Genasense®: Genasense® (oblimersen sodium) is an antisense agent that is targeted against the Bcl-2 protein. The Bcl-2 protein is overexpressed in several cancers and is implicated in anti-apoptotic pathways, resulting in resistance to anti-cancer therapy. The goal of treatment with Genasense® is to sensitize cancer cells to the effects of therapy, not to compete with different treatment agents. Genasense® has demonstrated synergy with several chemotherapy agents, radiation therapy and immunotherapy and is often administered a few days prior to standard therapies.
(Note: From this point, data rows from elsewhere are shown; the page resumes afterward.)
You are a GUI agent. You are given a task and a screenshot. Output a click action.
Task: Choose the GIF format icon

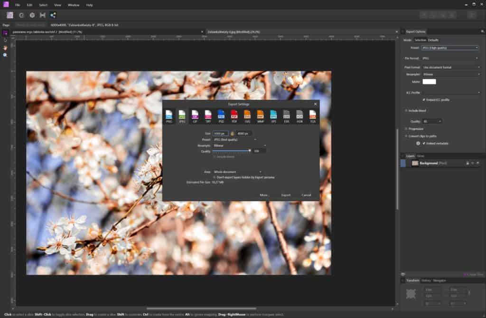coord(196,116)
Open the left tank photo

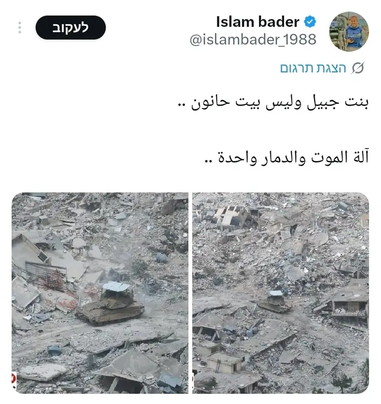tap(100, 293)
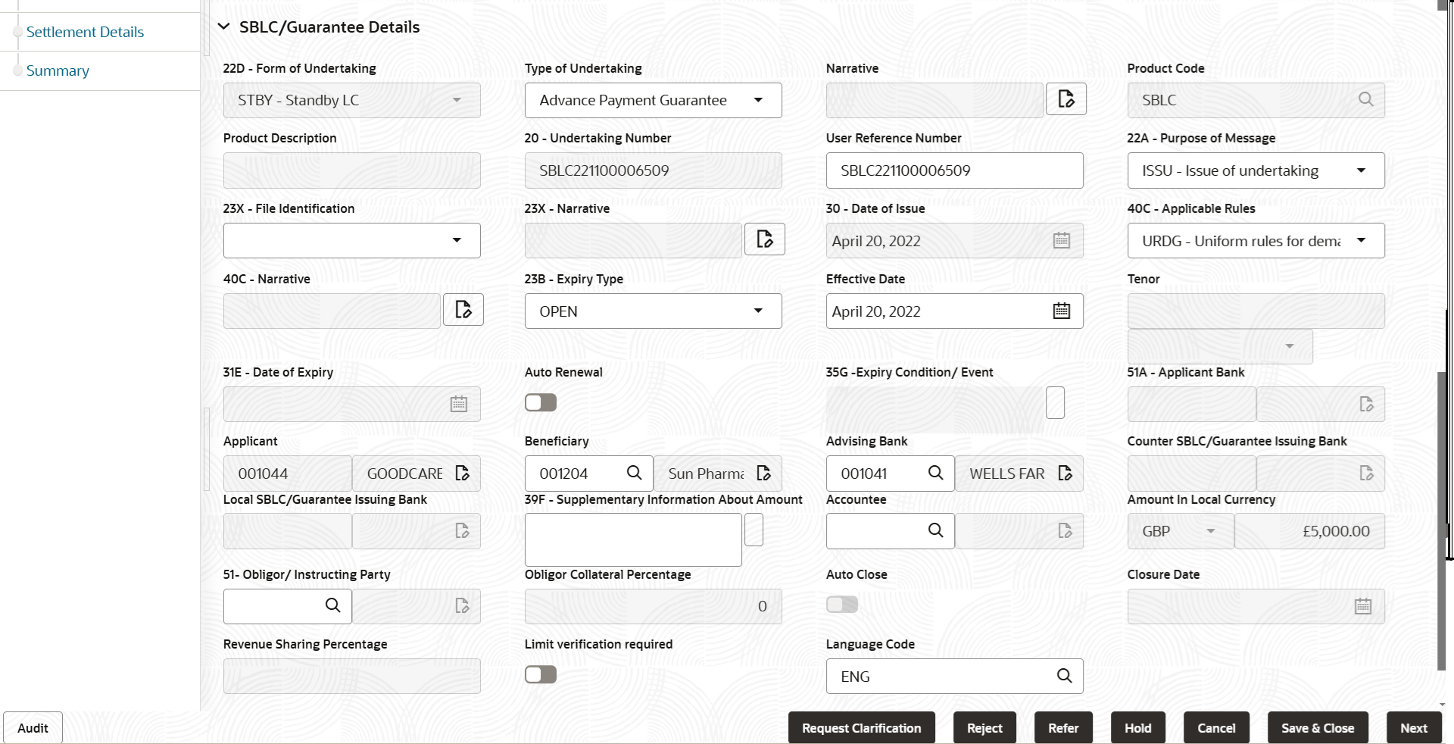Expand the 23B - Expiry Type dropdown
This screenshot has width=1454, height=744.
click(x=653, y=311)
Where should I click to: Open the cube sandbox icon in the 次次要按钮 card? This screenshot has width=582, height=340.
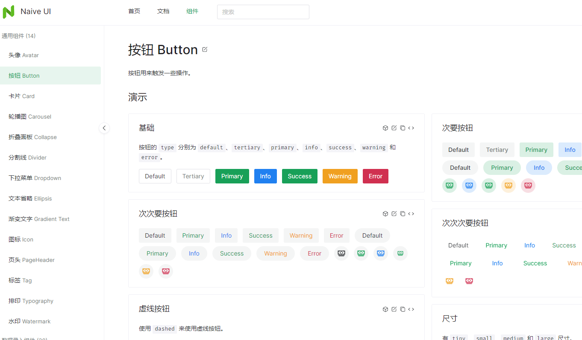385,214
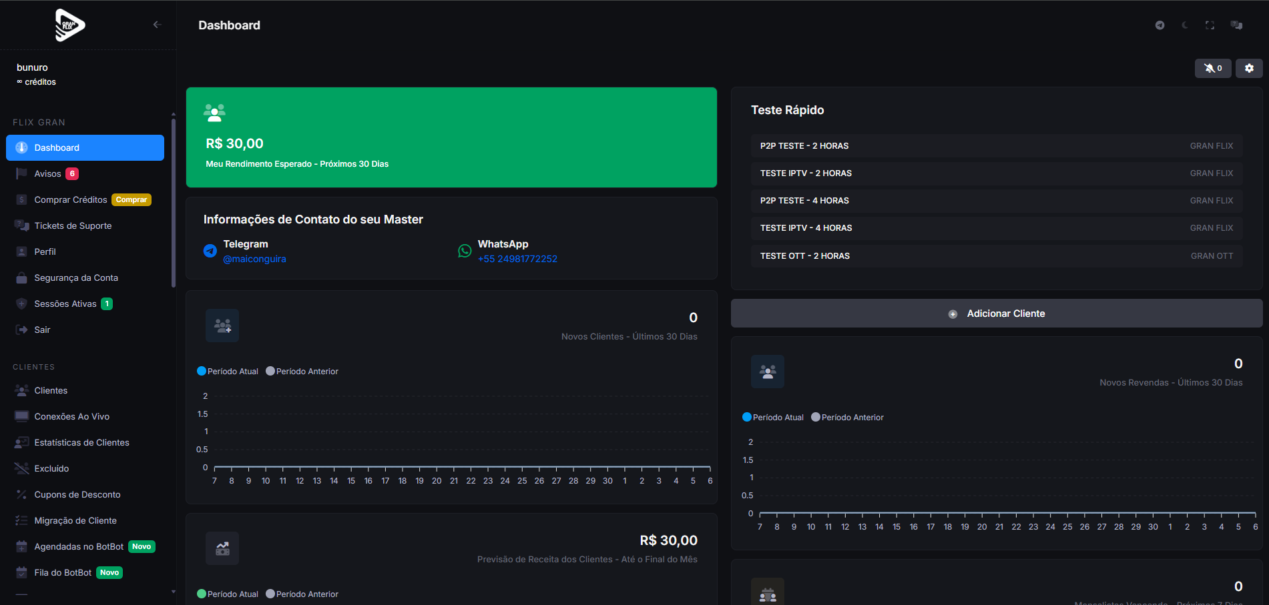1269x605 pixels.
Task: Open Tickets de Suporte page
Action: coord(73,225)
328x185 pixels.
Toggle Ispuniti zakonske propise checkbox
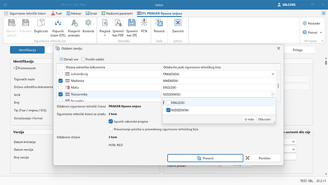click(111, 121)
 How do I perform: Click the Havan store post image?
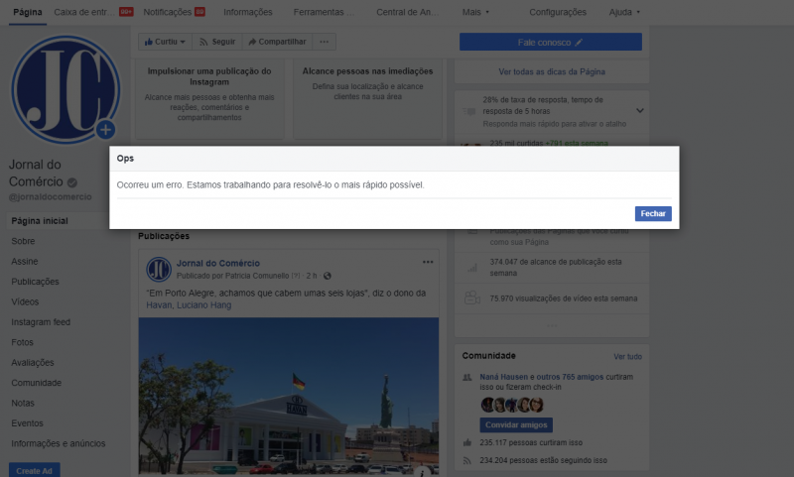point(288,397)
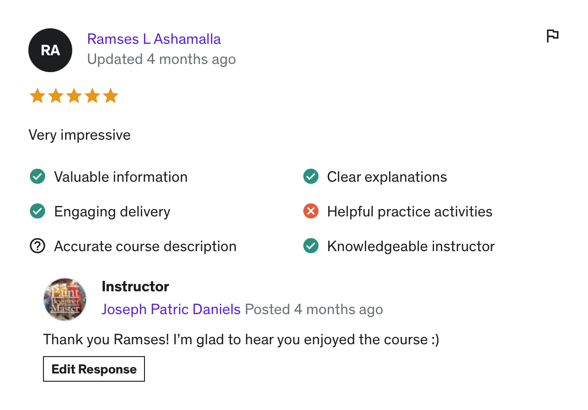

Currently, Genasense® is being evaluated in over 20 clinical trials for the treatment of several cancers, including hematologic cancers and solid tumors. Furthermore, Genasense® has been evaluated, or is being evaluated in combination with the following agents: Gleevec®, Rituxan®, paclitaxel, Camptosar®, Fludara®, cyclophosphamide, Taxotere®, Mylotarg®, dexamethasone, and cytosine arabinoside.5
Recently, a new drug application (NDA) has been submitted to the FDA for Genasense® in treatment combination for metastatic melanoma. The NDA was based on recent results of a phase III trial directly comparing dacarbazine plus Genasense® to dacarbazine alone in the treatment of metastatic melanoma. This trial involved approximately 770 chemotherapy-naïve patients with metastatic melanoma who were randomly allocated to dacarbazine alone or in combination with Genasense®.
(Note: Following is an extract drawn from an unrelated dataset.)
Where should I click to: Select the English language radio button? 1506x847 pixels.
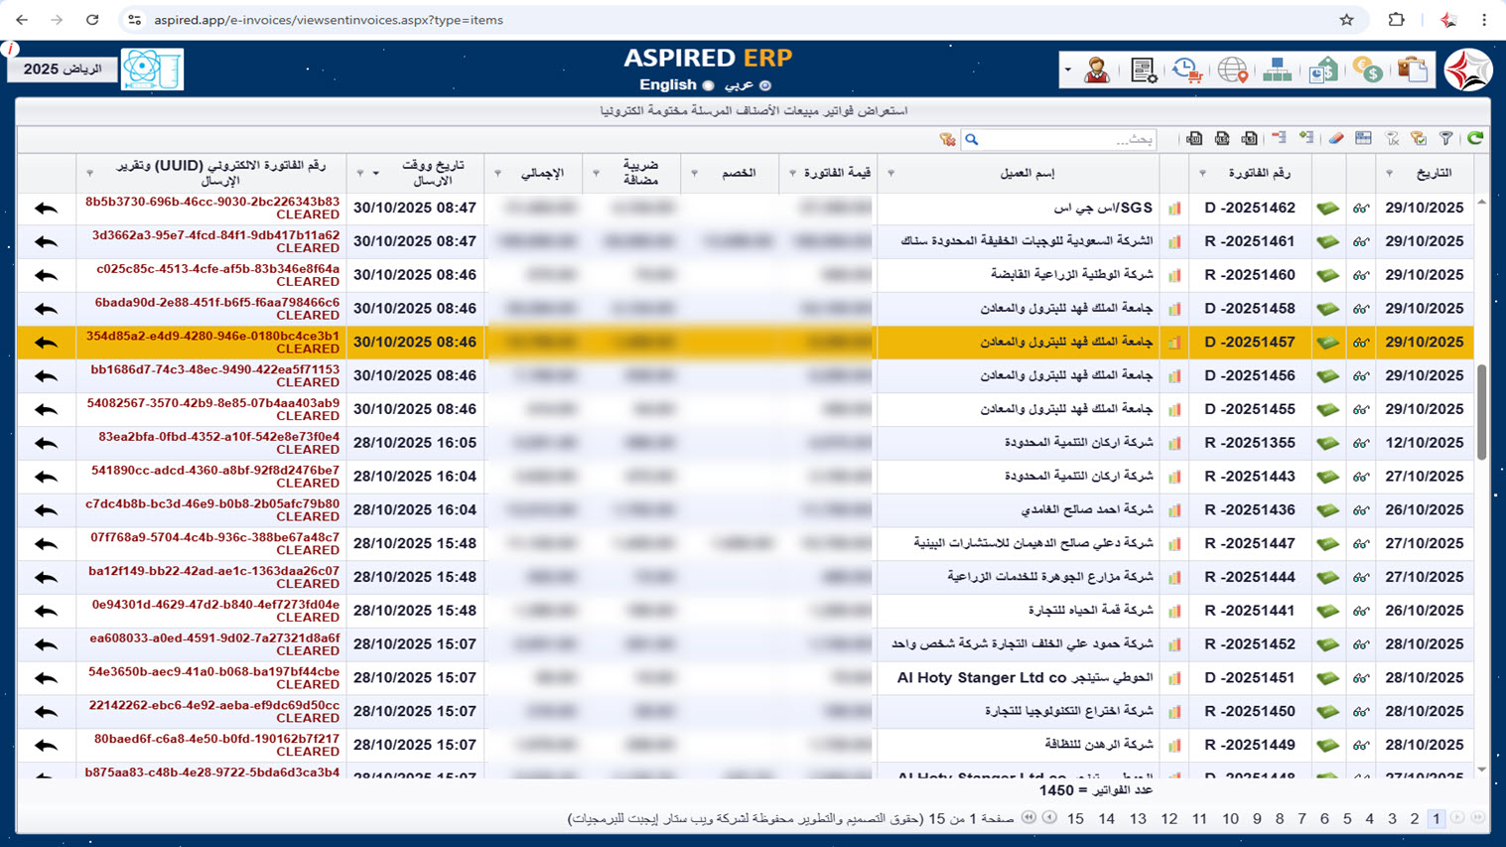pos(708,85)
The group of patients who had been followed for at least 12 months (N=480) and were treated per protocol had median overall survival times of 10.1 months for those treated with the combination of Genasense®/dacarbazine compared to 8.1 months for those treated with dacarbazine alone. In the intent-to-treat population, the addition of Genasense® increased median progression-free survival (78 days versus 49 days) and anti-tumor response (11.7% versus 6.8%), compared to the patients treated with dacarbazine alone. Side effects were reportedly not severe and not unexpected.5
Affinitak™: Affinitak™ (formerly ISIS 3521, LY900003) is an antisense agent targeted against the protein PKC-alpha. PKC-alpha , a member of the PKC family, is often expressed in cancer cells. It has been associated with the promotion of growth, development and survival of malignant cells, and resistance to chemotherapy. Results from a recent phase III trial evaluating Affinitak™ in the treatment of chemotherapy-naïve patients with stages IIIB and IV NSCLC did not meet the goal of its primary endpoint – an overall survival benefit. This trial involved 616 patients who were randomly allocated to Paraplatin®/Taxol® with or without Affinitak™. The median survival was 10 months in the Affinitak™ arm, compared with 9.7 months in the chemotherapy only arm. However, among patients who finished the prescribed 6 cycles of chemotherapy (n=256), median survival was 17.3 months for patients treated with Affinitak™, compared to 14.4 months for those treated with chemotherapy only (p=.054). In addition, among all 616 patients, survival was statistically greater (p=.048) for patients treated with Affinitak™ using a stratified log-rank statistical analysis considering predefined variables. Incidence of severe toxicities was not greater in the Affinitak™ arm.26
Conclusion
The use of antisense therapy in oncology holds promise, particularly as research progresses in refining its drug delivery methods, increasing its affinity and improving its specificity. Perhaps antisense therapy will provide greater benefit when used earlier in the course of disease; however, only future studies can evaluate this issue. The fact that an antisense agent has already been FDA approved for clinical use (Fomivirsen for CMV- retinitis in AIDS patients) demonstrates the possibility of its use in diseases such as cancer. As oncology therapeutics are clearing a path to include treatment modalities other than traditional chemotherapy and radiotherapy, antisense therapy appears to be a contestant in the realm of novel treatment approaches.